Should I Try Acupressure for Asthma?
While several studies have looked at acupuncture’s effects on asthma (including the aforementioned ones), few have investigated the effectiveness of acupressure for helping with asthma. And while acupressure and acupuncture are therapies that follow similar principles, we cannot conclude with certainty that acupressure will create the same effects shown in acupuncture research studies, according to Taw.
But Taw adds that there are few safety concerns for acupressure for asthma when it is done correctly, and may be worth trying for some despite the lack of evidence behind it. “Acupressure is very safe, with minimal to no risk overall,” Taw says.
But it’s always a good idea to check with your doctor before beginning acupressure or any other complementary treatment. You should be especially cautious with acupressure if you’re pregnant, as stimulating certain pressure points — such as the large intestine 4 (known as he gu) — may induce labor and could cause harm, according to the UCLA Center for East-West Medicine.

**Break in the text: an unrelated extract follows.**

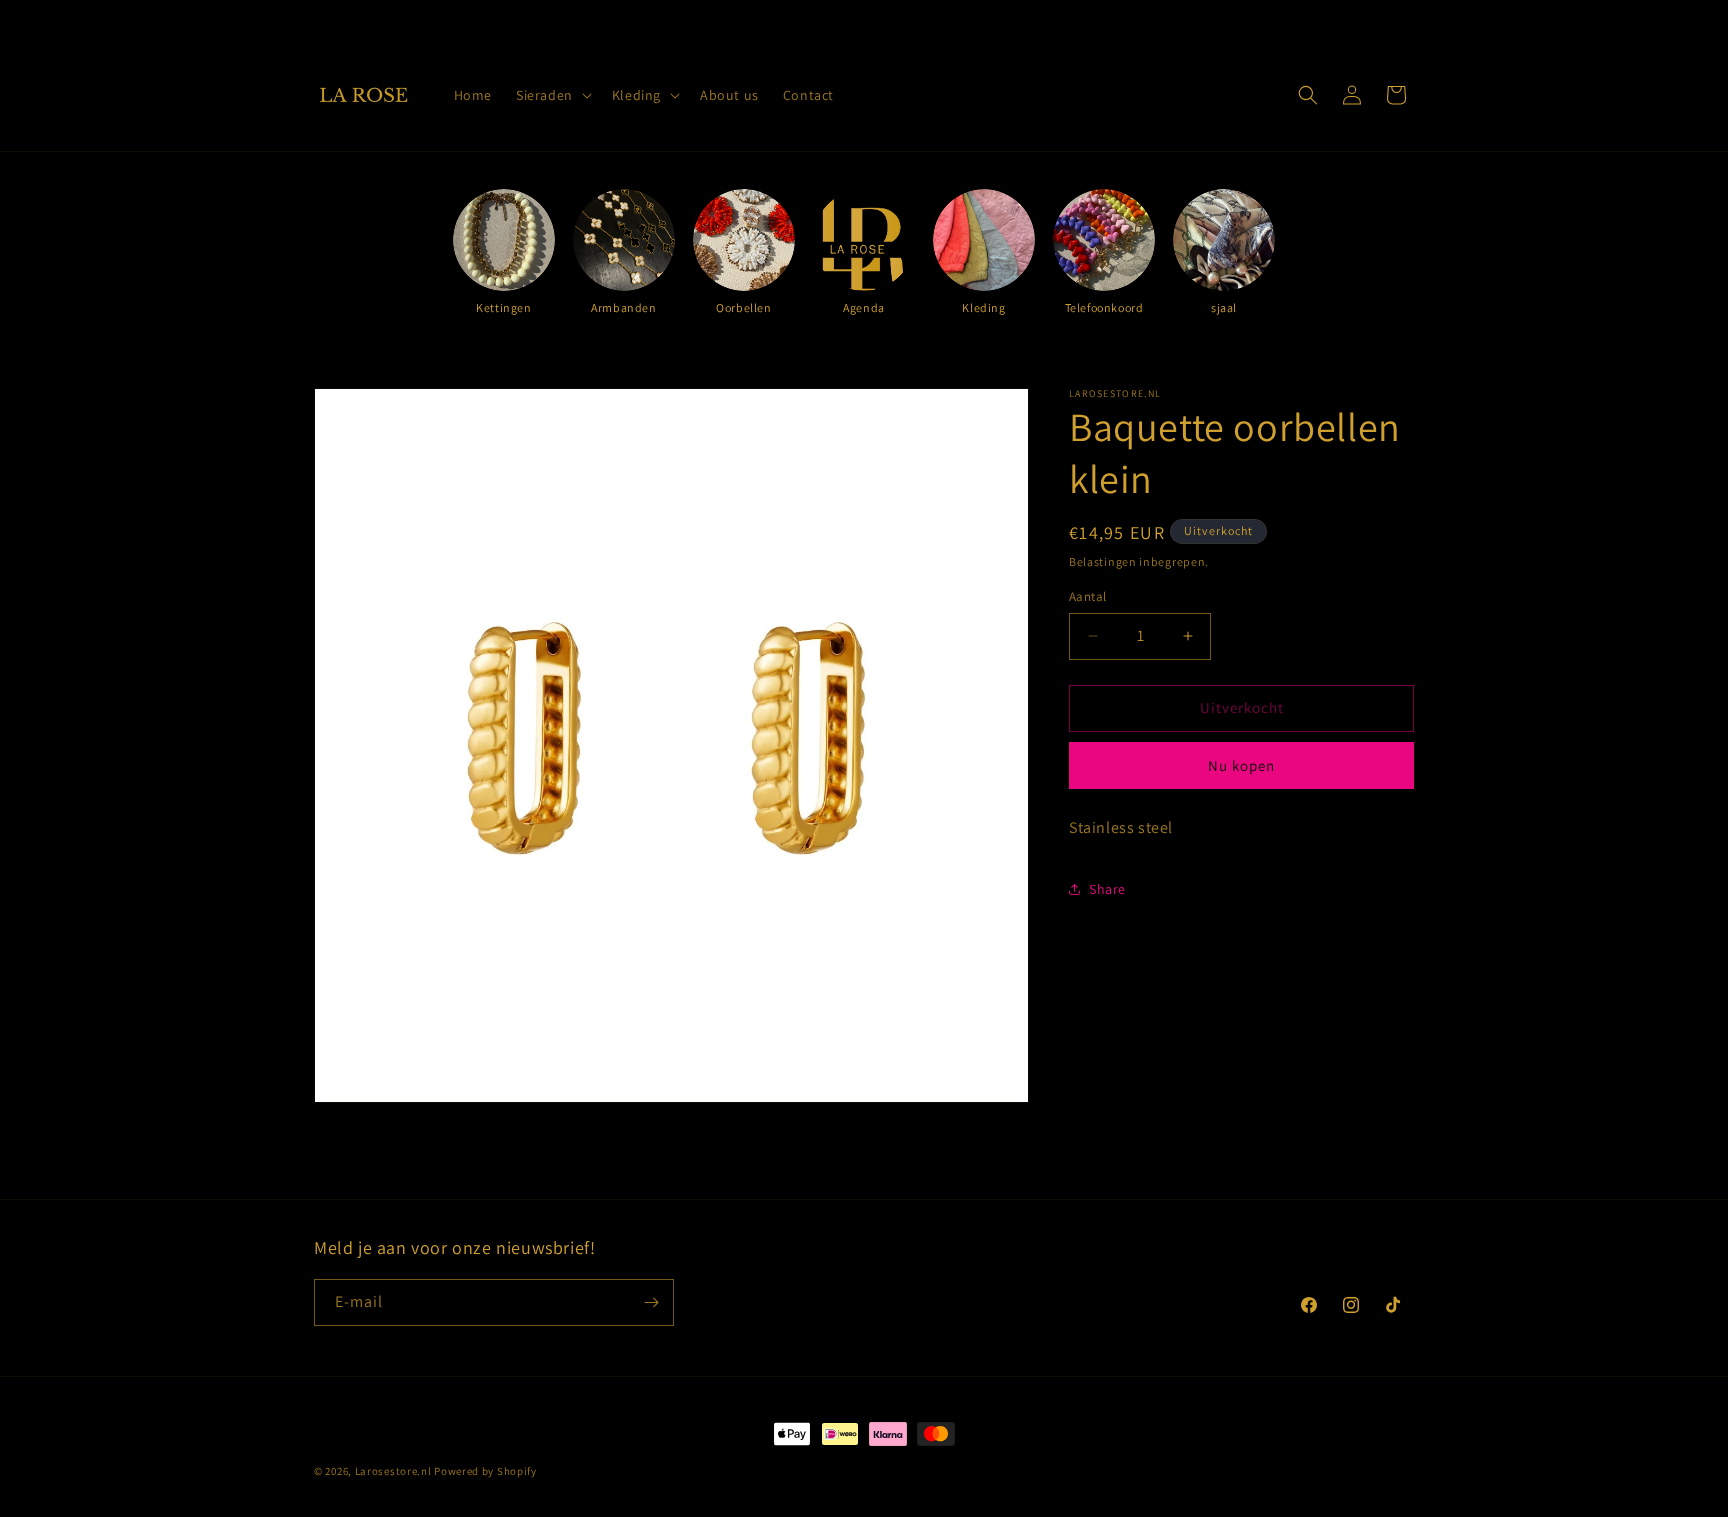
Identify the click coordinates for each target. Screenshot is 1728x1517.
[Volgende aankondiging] (1077, 19)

It’s possible to perform acupressure on yourself (the UCLA Center for East-West Medicine offers this handy guide to locating the various pressure points), but you may want to seek help from someone who’s trained in this form of bodywork to better learn how to do it safely and effectively. Ask your doctor and people you trust for recommendations.
The Bottom Line About Trying Acupuncture and Acupressure for Asthma
Studies have mostly focused on asthma and acupuncture, and so far, the research suggests that adding acupuncture into your asthma treatment plan may improve your quality of life, boost your immune system, and ease symptoms.
Unfortunately, the research on asthma and acupressure is lacking, so we can’t know how effective it is. “While acupressure and acupuncture are therapies along a similar continuum, we unfortunately cannot conclude that acupressure will also lower inflammatory mediators, improve quality of life, and reduce symptoms,” Taw says.
That said, acupressure may help with symptoms, and there are very few safety concerns. But again, it’s a good idea to talk with your doctor or healthcare provider about adding any new complementary therapy — whether acupuncture, acupressure, or another modality — to your care.
If you’ve talked to your doctor and have decided it’s a good idea to try acupuncture or acupressure, find a practitioner you trust. Receiving acupuncture treatment in particular from an unqualified practitioner may result in complications, mainly through the use of nonsterile needles or improper delivery of treatments, according to the National Center for Complementary and Integrative Health. Though relatively few complications have been reported, improper delivery of acupuncture treatments can lead to serious health effects, including infections, punctured organs, collapsed lungs, and central nervous system damage.
Ask your doctor and trusted friends for referrals, or find a practitioner through the National Certification Commission for Acupuncture and Oriental Medicine.